Records from a data collection

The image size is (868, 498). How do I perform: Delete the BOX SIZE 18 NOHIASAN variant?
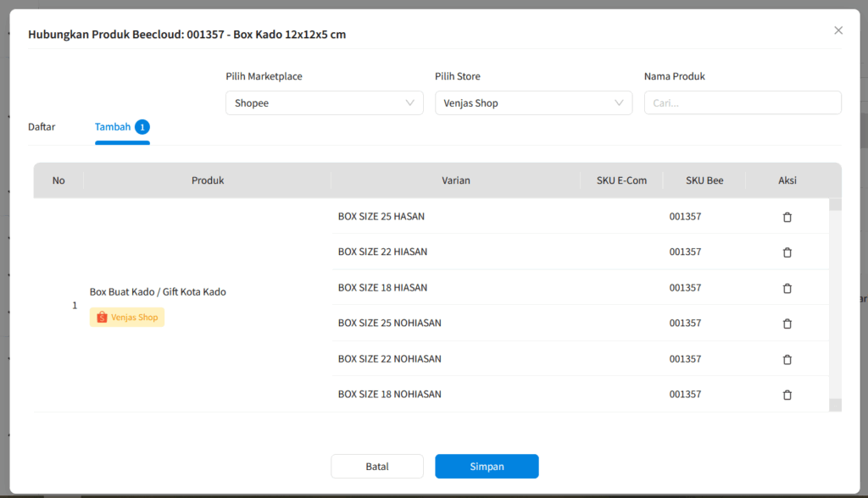click(x=787, y=395)
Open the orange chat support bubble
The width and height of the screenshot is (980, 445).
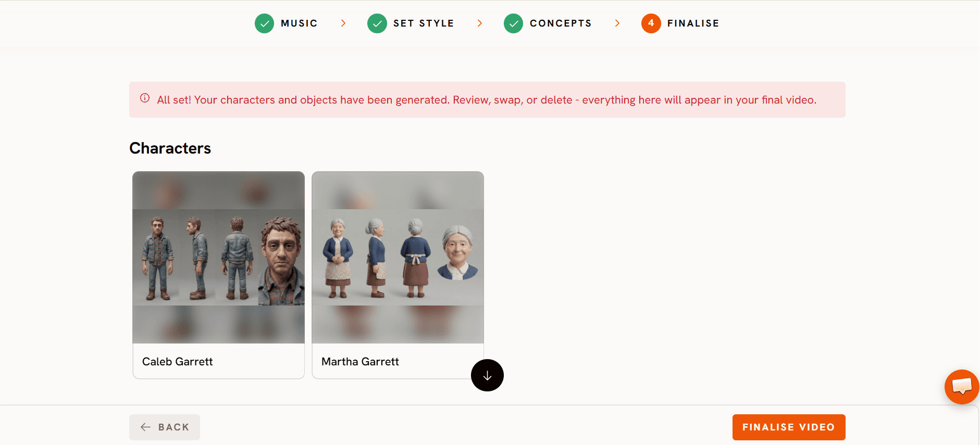pyautogui.click(x=962, y=387)
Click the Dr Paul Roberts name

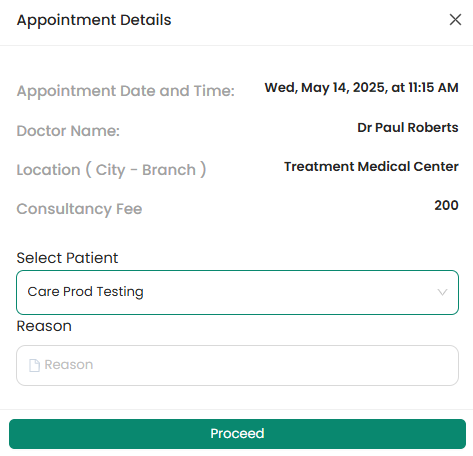pyautogui.click(x=408, y=127)
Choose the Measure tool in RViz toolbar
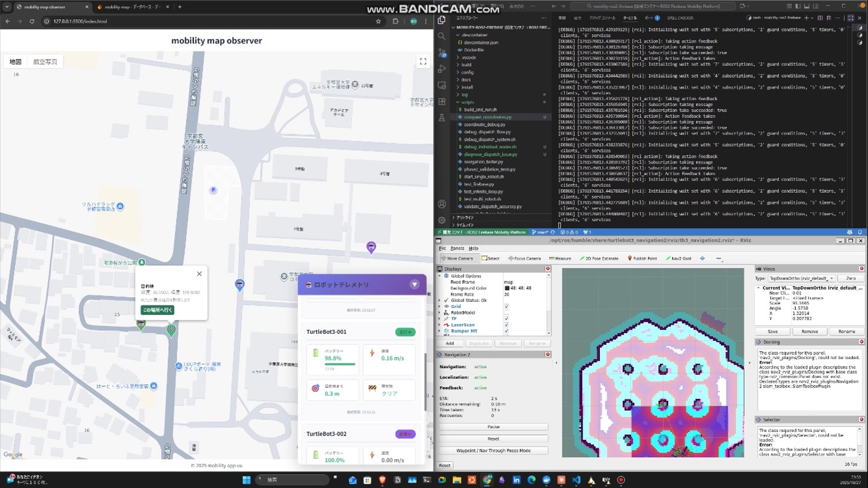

## TASK OBJECTIVE
In your answer, repeat all the entries exactly, but leave out the pictures.

## OUTPUT FOR THIS EXERCISE
The image size is (868, 498). How do I perform: Delete the BOX SIZE 18 NOHIASAN variant?
click(x=787, y=395)
Open the orange chat support bubble
The width and height of the screenshot is (980, 445).
pyautogui.click(x=962, y=387)
Click the Dr Paul Roberts name

pyautogui.click(x=408, y=127)
Choose the Measure tool in RViz toolbar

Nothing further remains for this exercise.